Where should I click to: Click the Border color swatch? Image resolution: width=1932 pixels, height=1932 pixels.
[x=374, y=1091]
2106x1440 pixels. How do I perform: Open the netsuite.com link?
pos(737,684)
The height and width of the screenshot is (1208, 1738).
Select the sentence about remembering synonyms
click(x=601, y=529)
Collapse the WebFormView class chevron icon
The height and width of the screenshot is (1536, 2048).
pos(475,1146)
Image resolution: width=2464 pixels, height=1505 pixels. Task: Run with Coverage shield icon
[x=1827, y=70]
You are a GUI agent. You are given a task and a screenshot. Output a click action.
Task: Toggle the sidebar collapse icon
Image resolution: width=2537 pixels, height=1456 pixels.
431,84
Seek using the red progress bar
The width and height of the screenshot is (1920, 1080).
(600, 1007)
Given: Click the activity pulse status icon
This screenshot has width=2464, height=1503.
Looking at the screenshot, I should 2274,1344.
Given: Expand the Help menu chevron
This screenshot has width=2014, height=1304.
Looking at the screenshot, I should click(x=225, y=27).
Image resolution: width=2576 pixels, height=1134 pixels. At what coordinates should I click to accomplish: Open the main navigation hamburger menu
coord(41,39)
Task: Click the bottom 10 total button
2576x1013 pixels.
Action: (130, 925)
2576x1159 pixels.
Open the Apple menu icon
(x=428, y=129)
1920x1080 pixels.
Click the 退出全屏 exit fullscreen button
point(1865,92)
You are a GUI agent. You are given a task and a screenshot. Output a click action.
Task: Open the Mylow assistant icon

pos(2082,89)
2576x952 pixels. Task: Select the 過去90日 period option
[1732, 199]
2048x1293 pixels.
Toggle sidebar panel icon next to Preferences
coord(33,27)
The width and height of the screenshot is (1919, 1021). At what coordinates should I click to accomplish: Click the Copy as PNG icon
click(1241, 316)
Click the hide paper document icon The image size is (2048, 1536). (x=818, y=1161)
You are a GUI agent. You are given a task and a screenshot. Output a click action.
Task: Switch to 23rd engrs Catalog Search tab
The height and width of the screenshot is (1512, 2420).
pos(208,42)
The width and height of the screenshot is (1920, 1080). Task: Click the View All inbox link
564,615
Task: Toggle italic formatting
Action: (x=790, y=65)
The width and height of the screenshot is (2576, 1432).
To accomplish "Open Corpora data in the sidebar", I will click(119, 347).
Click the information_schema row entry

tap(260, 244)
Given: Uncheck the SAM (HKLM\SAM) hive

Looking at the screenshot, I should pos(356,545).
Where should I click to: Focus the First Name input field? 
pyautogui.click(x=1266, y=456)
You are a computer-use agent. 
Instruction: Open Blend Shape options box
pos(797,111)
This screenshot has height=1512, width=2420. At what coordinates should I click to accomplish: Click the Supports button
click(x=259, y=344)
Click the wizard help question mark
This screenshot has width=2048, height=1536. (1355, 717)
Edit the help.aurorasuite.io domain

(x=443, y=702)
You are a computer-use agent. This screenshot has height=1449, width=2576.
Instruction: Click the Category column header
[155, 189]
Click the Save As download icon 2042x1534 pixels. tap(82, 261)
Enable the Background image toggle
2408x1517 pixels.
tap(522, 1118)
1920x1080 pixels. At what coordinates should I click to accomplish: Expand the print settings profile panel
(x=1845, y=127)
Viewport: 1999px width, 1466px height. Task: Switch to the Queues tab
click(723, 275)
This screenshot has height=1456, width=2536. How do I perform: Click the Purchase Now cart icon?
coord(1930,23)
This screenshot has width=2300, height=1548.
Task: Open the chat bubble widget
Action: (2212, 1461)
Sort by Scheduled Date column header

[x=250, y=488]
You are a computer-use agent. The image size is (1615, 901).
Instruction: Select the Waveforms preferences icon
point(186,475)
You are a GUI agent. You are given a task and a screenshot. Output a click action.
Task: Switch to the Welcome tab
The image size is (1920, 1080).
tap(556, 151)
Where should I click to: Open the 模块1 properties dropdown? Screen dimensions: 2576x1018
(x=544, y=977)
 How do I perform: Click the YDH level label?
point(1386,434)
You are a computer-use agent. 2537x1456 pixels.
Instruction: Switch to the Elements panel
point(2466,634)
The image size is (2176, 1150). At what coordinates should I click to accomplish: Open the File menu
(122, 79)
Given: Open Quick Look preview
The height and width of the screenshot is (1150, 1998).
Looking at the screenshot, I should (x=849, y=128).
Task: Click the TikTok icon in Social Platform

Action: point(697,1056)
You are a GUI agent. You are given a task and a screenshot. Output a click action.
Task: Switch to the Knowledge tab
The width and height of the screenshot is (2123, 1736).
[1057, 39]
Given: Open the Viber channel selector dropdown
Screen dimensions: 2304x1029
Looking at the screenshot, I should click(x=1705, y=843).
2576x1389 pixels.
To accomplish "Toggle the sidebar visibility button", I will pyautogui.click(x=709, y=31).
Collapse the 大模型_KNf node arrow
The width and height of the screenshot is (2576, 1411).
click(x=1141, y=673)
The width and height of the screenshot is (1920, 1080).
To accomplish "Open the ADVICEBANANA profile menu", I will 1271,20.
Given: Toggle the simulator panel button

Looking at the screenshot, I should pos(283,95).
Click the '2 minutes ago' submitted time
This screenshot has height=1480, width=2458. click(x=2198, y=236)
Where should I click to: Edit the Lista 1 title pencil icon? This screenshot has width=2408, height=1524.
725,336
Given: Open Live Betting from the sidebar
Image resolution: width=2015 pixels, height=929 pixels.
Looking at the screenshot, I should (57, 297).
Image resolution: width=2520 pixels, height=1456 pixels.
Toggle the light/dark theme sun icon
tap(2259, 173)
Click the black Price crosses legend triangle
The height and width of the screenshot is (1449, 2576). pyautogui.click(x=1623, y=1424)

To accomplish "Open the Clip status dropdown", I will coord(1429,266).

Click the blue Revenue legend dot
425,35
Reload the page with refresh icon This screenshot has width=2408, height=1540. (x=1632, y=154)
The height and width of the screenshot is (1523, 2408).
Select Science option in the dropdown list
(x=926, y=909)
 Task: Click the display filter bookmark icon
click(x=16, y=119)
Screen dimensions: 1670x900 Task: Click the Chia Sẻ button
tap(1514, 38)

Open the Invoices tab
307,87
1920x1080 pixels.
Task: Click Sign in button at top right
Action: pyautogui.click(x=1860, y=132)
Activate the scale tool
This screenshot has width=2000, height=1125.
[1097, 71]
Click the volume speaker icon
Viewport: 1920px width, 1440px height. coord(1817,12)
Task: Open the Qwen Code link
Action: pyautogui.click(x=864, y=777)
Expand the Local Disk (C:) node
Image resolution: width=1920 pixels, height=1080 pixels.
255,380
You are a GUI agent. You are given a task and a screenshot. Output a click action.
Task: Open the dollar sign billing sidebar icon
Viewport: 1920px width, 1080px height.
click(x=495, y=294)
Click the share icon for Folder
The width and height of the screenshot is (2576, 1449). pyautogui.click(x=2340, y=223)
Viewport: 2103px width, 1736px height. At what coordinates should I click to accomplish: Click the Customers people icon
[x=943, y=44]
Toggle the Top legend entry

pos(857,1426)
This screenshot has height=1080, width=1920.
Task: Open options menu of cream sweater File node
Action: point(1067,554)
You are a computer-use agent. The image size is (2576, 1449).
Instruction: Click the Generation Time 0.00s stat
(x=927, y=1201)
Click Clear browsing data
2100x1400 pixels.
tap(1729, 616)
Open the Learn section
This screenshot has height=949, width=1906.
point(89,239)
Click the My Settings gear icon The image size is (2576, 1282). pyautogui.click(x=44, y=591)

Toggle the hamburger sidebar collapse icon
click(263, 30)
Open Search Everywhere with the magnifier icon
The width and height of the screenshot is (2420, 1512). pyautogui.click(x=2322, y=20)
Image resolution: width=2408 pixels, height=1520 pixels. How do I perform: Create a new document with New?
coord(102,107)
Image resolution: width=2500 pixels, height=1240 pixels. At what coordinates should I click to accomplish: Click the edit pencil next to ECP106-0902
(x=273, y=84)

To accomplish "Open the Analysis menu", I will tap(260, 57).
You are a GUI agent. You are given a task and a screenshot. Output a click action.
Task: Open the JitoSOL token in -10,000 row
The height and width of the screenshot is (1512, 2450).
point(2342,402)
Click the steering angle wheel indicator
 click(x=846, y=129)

## About this exercise:
All lines from the opening of the material through the line that contains "The height and width of the screenshot is (1208, 1738)." are to be printed exactly, with no others.

## Solution:
Where should I click to: Click the Border color swatch? Image resolution: width=1932 pixels, height=1932 pixels.
[x=374, y=1091]
2106x1440 pixels. How do I perform: Open the netsuite.com link?
pos(737,684)
The height and width of the screenshot is (1208, 1738).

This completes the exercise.